Cork is one of the oldest cities in Ireland. This medieval city extends from South Gate Bridge to North Gate Bridge and is divided by a long Main Street- the North and South Street. The medieval Main Street would have been narrower, messier and smellier, than its current form, but still followed the same route. Many of the lanes and alleyways that led off the Main Street still exist today. The city centre is an island positioned between two channels of the River Lee, which meet downstream at the eastern end of the city centre.
It was and still is, plainly a merchant’s city…
As a librarian I had to pay a passing glance at the city library. Loved the window display:
Puck Fair is one of Ireland’s oldest fairs. It takes place annually 10–12 August in Killorglin, County Kerry.
Held in Killorgan, Co Kerry each year, a wild mountain goat is crowned king of the town by the Queen of Puck, who is traditionally a young local schoolgirl. There is a coronation parade and King Puck rules the town until his dethronement on the festival’s final day.
The first day of Puck is known as “the gathering”. On this day the Puck goat is enthroned on a stand in the town square and the horse fair is held.
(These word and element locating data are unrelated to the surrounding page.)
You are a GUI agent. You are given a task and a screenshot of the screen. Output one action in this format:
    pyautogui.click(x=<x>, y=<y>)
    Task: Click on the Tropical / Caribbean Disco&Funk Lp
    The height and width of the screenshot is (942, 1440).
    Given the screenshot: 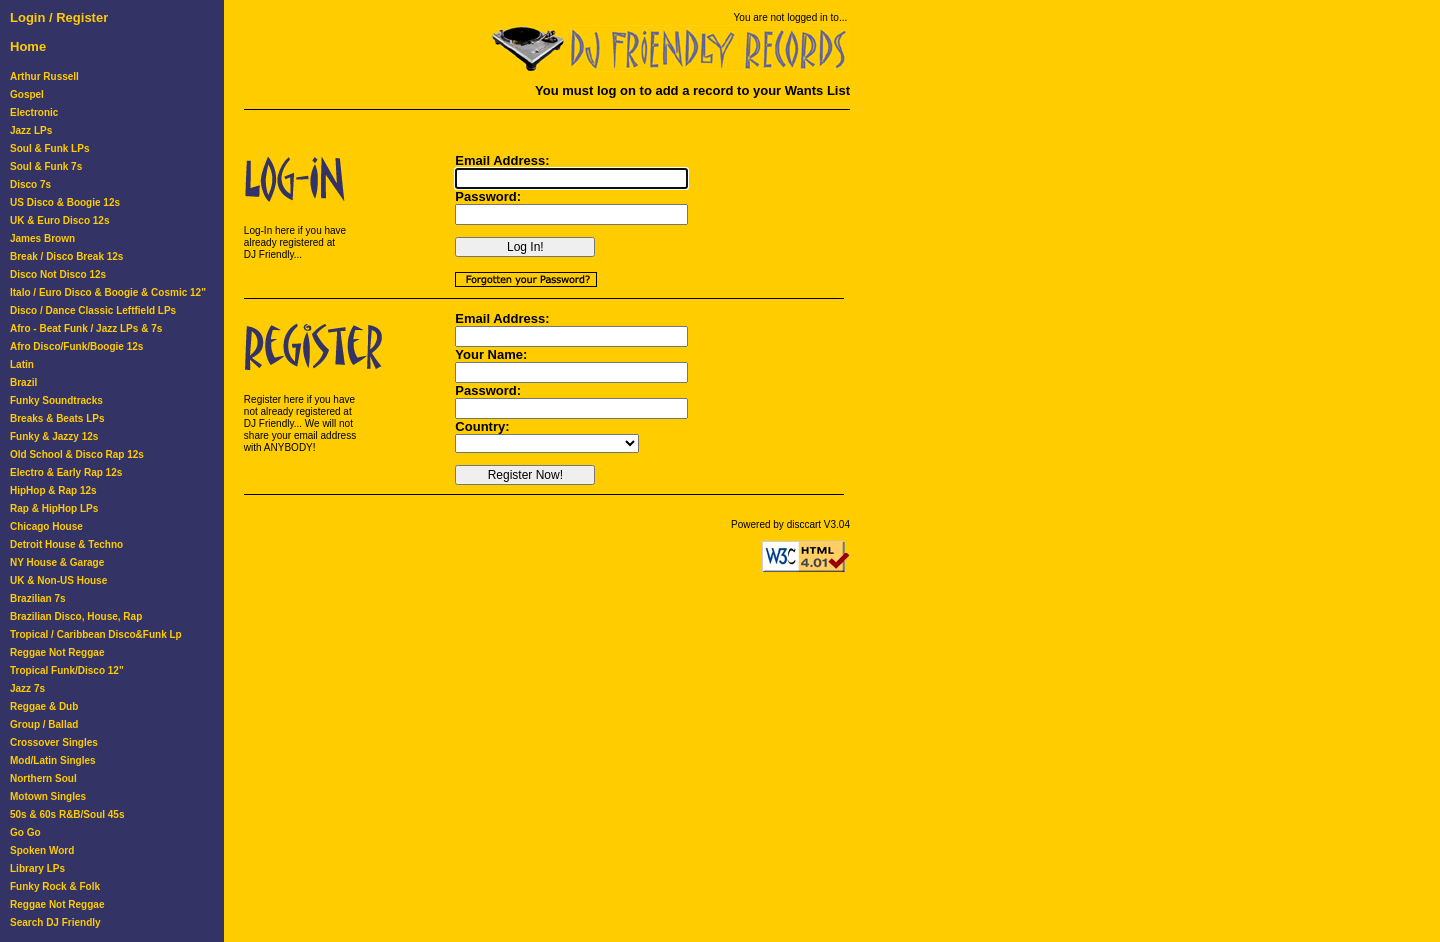 What is the action you would take?
    pyautogui.click(x=96, y=634)
    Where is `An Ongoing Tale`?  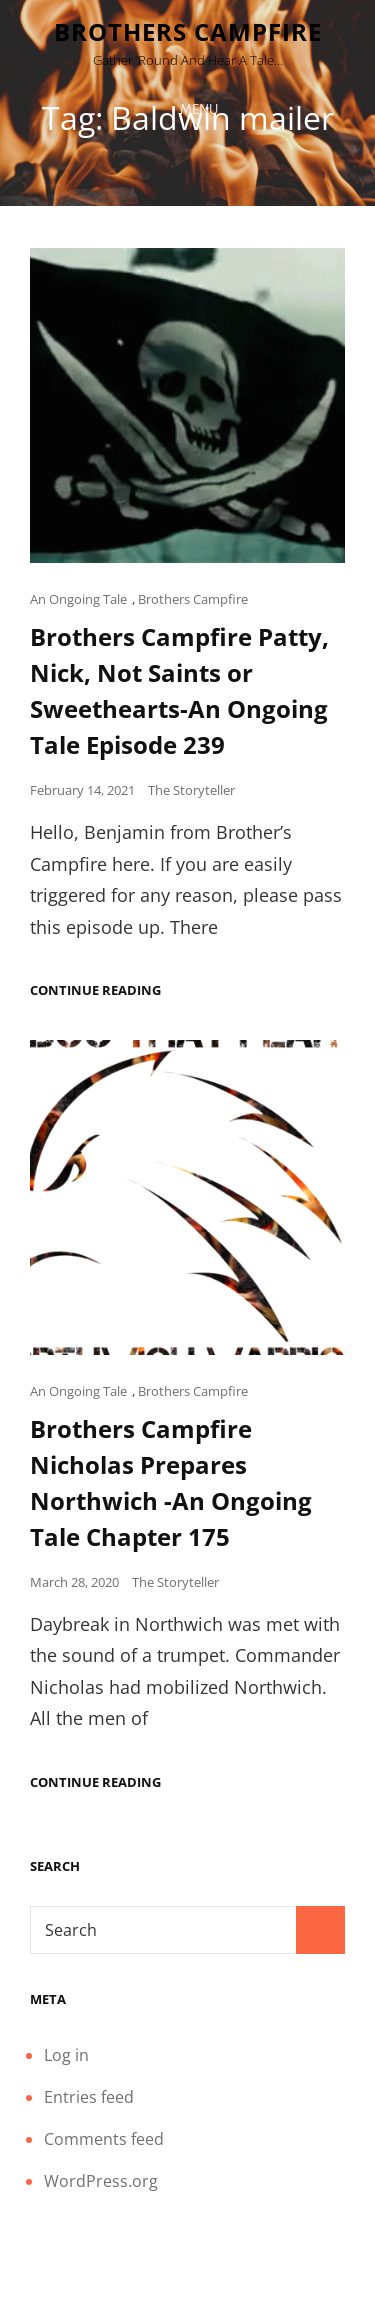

The second day of Puck is known as the “Fair day”. On this day a general cattle fair is held. The third and last day of Puck is known as the “scattering” day and on this day the goat is removed from his stand and his reign as king Puck ends and he is returned to the wild Kerry
Travelling around Ireland in October, we missed the Puck Fair, but I loved the legend.
Located on the Ring of Kerry, the village gives a fascinating insight into how people lived and worked in Ireland in the late 19th Century.
So what is Bog? Undrained bog is 95% water and 5% solid material. The solid part is made up of partially decayed vegetation i.e. trees, grass, roots, moss etc. Bogs were a major source of fuel for Irish homes.
A key member of an Irish Bog village would be the Irish Wolf Hound.
An ancient breed of Irish dog these were used for hunting.
The Kerry bog ponies are a native breed to Ireland and were used for transport and farm work, such as bringing home turf from the bog, seaweed from the beach and milk from the creamery.
Spent an interesting hour wandering around this true to life reconstruction. Life was certainly harsh.
A Road trip of Road trips today. The stunning Ring of Kerry. Starting in Kenmare, this is a 110 mile circular route around the Iveragh Peninsular covering stunning views, charming towns, rugged forests, gushing waterfalls, all edged by the rolling, crashing waves of The Atlantic Ocean. It was a sublime journey, covering breathtaking land and seascapes. Key stages of the journey included the Coomakista Pass, Macgillycuddy’s Reeks, Molls Gap, Skellig Micheal in the Atlantic, Waterville village and Cahersiveen.
‘And some time make the time to drive out west … along the Flaggy Shore, In September or October, when the wind And the light are working off each other So that the ocean on one side is wild With foam and glitter…’
“You’ll never find a rainbow if you’re looking down.”
Charlie Chaplin (1888- 1977)
A short stop in Waterville today. A small town on the Wild Atlantic Way, Western Ireland where Charlie Chaplin, English comic actor, filmmaker, and composer who rose to fame in the era of silent film, liked to holiday.